Today’s Gospel Reading refers to John, the son of the priest Zechariah and his wife Elizabeth, with the title “the Baptist” or “the Baptizer”. (Especially here in East Texas, I, for what I hope are obvious reasons, prefer the title “the Baptizer” to “the Baptist”.) At a minimum, the title helps distinguish “the Baptizer” from other “Johns” in the Bible, such as John the disciple, apostle, and evangelist, who no doubt also baptized. But, the son of Zechariah and Elizabeth especially deserves the title “the Baptizer” for not only was his baptizing one of the most-identifiable characteristics of his prophetic ministry, but through him God gave the sacrament of baptism to the Church.

Like the Church’s, the apostles’, and Jesus’s own binding and official preaching, “Repent, for the Kingdom of Heaven is at hand!”, John, through his water baptism with the Word, worked the forgiveness of sins, rescued from death and the devil, and gave eternal salvation to all who believe. The benefits of John’s baptisms in the river Jordan are not substantially different from the benefits of baptisms in our time at fonts such as this one, though in some sense all baptisms after Jesus’s death and resurrection are greater than John’s since the Messiah since has come and fulfilled His work and so abundantly gives the Holy Spirit. Through the prophet Ezekiel, God once spoke of sprinkling water and thereby removing our hearts of stone and giving us hearts of flesh (Ezekiel 36:25-26), and He does that through Holy Baptism. Jerusalem and all Judea and all the region about the Jordan were going out to John and were being baptized by him. We find no distinction of age or ability. Similarly, Jesus commissioned His apostles and their successors to make disciples of all nations, baptizing then in the Name of the Father and of the Son and of the Holy Spirit and teaching them to observe all that He entrusted to their care.
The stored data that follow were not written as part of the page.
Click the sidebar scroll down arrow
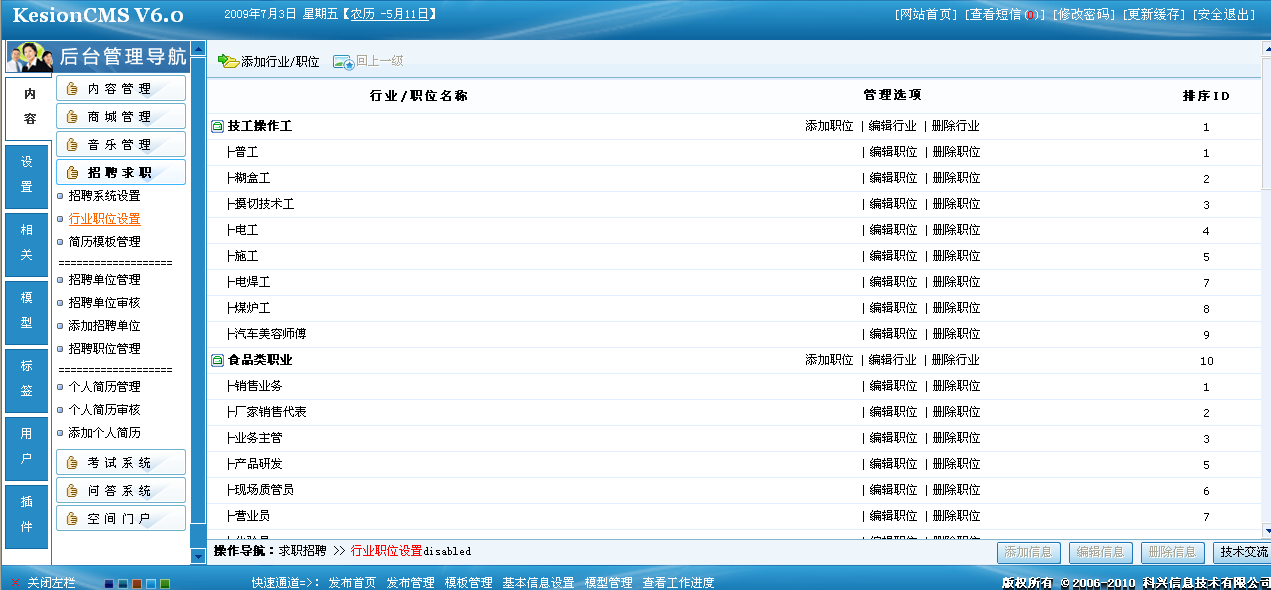pos(198,556)
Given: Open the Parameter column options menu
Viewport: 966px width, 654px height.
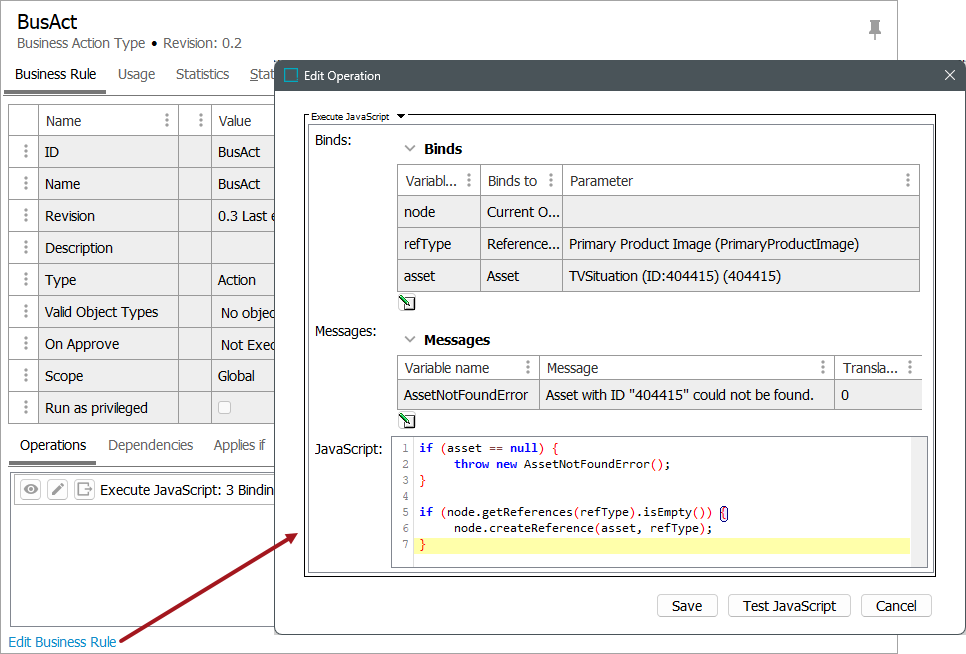Looking at the screenshot, I should [907, 181].
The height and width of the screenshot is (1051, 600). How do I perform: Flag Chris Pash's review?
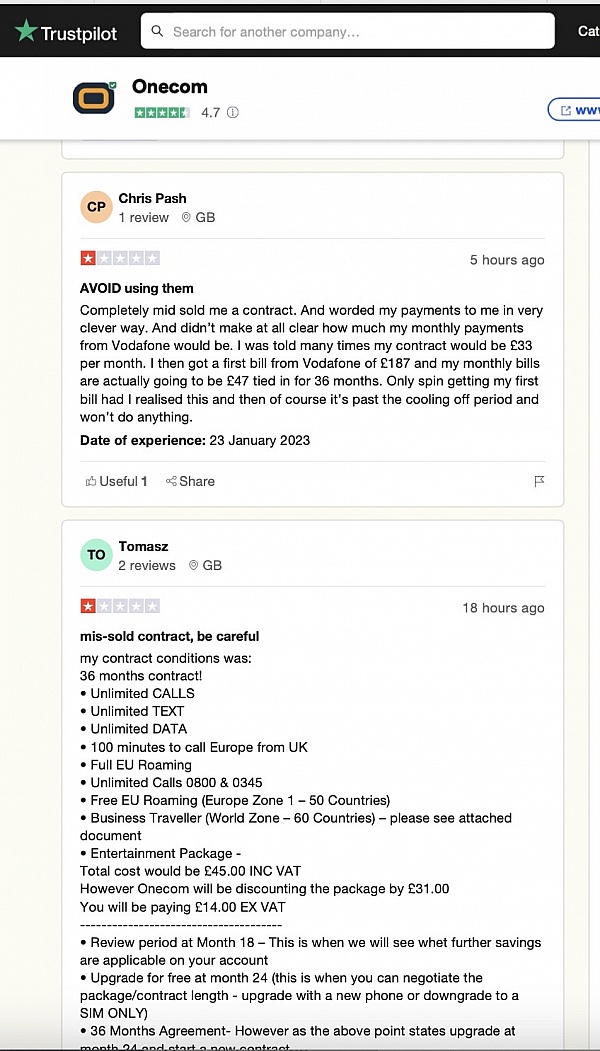[x=539, y=481]
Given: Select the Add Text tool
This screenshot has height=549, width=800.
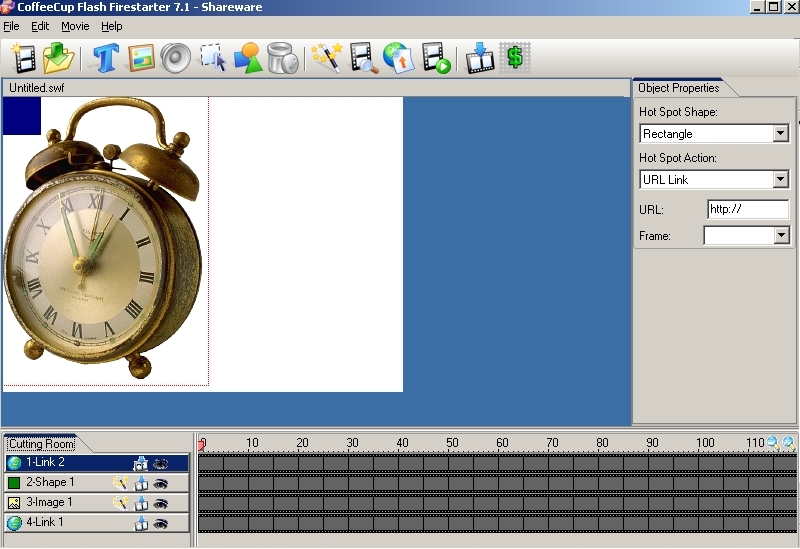Looking at the screenshot, I should click(106, 58).
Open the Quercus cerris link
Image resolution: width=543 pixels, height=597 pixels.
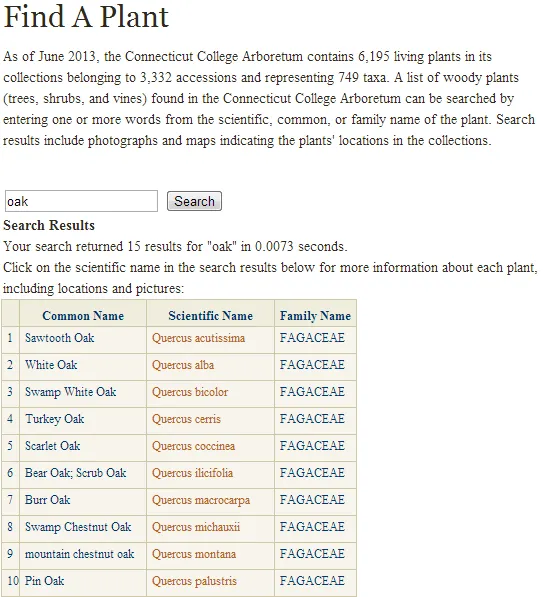coord(186,419)
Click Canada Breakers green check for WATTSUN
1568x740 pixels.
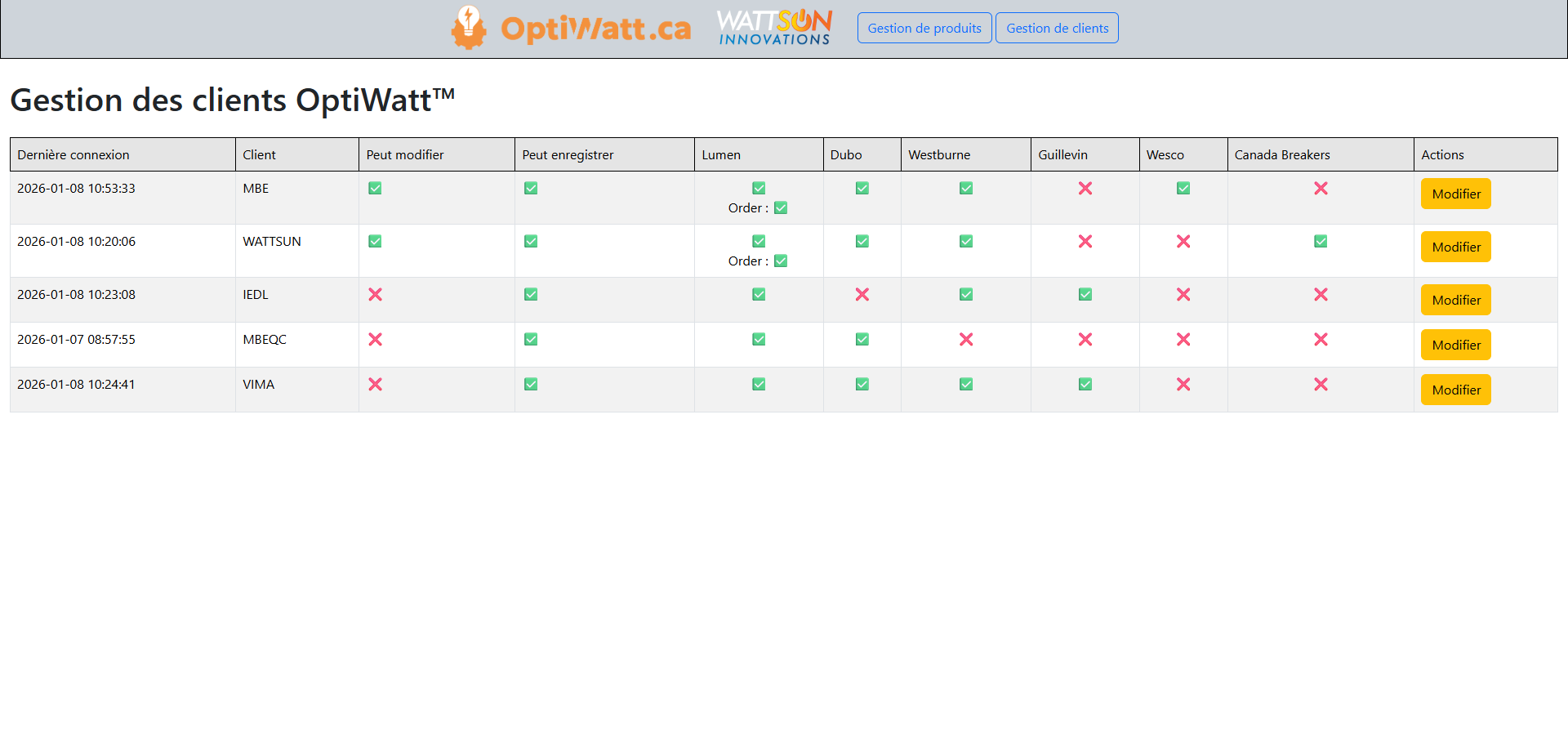[x=1320, y=242]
Again, no distinction of age or ability. In such ways Jesus is with us always, to the end of the age. The Kingdom of Heaven is at hand, here, in preaching. The Kingdom of Heaven is at hand, here, in baptism. The Kingdom of Heaven is at hand, here, in individual absolution. And, the Kingdom of Heaven is at hand, here, in bread that is Jesus’s body and wine that is His blood, given and shed for you and for me for the forgiveness of our sins and so for life and salvation.

John the Baptizer preached, Jesus preached, the twelve apostles He sent out preached, and the Church this day preaches, “Repent, for the Kingdom of Heaven is at hand!” We do not repent only in the season of Advent, or only in the seasons of Advent and Lent, or only on Sundays, but we repent every day. The form of the Greek verb translated “Repent” indicates an ongoing state or condition, a life lived in repentance, appropriate for our Lord’s final coming at any time. The first of The Rev. Dr. Martin Luther’s Ninety-Five Theses was that God wills the entire life of believers to be one of repentance, and our Lutheran Confessions likewise describe how saving faith in Jesus Christ lives in repentance. Fruit in keeping with repentance should follow, but, when fruit does not follow as we might like, we need not necessarily despair, for God knows our hearts and the genuineness of our repentance, that we may want to but at times fail to do better. We always pray, as we did in the Collect this day, that the Lord would stir up our hearts to make ready the way of His only-begotten Son, that by His coming we may be enabled to serve the Lord with pure minds.

Amen.

The peace of God, which passes all understanding, keep your hearts and minds in Christ Jesus. Amen.